Driving a fuel efficient vehicle, a hybrid, or soon, an electric car.

Switching our homes, businesses, and hopefully one day soon, our synagogue, over to solar energy.

And simple things, like bringing our own bags with us to the grocery store when we go shopping.  Making an effort to buy locally produced food, which in California is not such a difficult or unpleasant thing to do.  

Making our personal decisions from the perspective of sustainability, and respect for Creation.

These are all valid, important steps.  But they are largely symbolic.  The real problem will only be solved when humanity makes a collective decision to do so.

Hayom, today, this Rosh Hashanah, as we celebrate the birthday of the entire world and its creatures, let us pay particularly close attention to the sound of the shofar.  Let its cry remind us of Creation, and call us to teshuvah, not just towards one another, but towards all creatures and the earth itself.

During musaf, we sound the shofar, and then three times, we say Hayom harat olam.  Often translated “today is the birthday of the world,” it in fact means something quite different.  Harat does not mean birth, but pregnant.  Olam, in the Bible does not mean earth, but eternity.  Hayom harat olam “Today is eternally pregnant.”  Today holds endless possibilities, but also great uncertainty. 

And then, we say hayom ya’amid bamishpat kol y’tzurei-olamim.  “Today all Creation is called to stand in judgment.”

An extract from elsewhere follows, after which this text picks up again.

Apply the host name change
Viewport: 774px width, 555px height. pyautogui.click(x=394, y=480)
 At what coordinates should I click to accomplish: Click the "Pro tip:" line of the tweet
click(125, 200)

 May this day of judgment teach us that without our responsible stewardship, the creatures of all the worlds, y’tzurei olamim, even the earth itself, cannot stand and endure. 

And then we recite at the end of our service:  Chayim kulchem hayom, “Today we are alive on this planet.”  Today our choices will gestate the future, for ourselves, for our children, and for the children of every species upon the earth.

Hayom t’amtzeinu.  “Today may we find courage.”  Hayom t’varcheinu.  “Today may we be blessed.”  Hayom ticht’veinu l’chayim tovim.  “Today may we be inscribed to live.”

May we find hope, may we find courage, may we find blessing, in this moment filled with birth and death, pregnant with eternity.

Hayom im b’kolo tishma-u.” Today, if we will listen to the Voice.

L’Shanah Tovah Tikateivu v’Teichateimu.  May we, the earth, and all who live on it be written and sealed for a good year.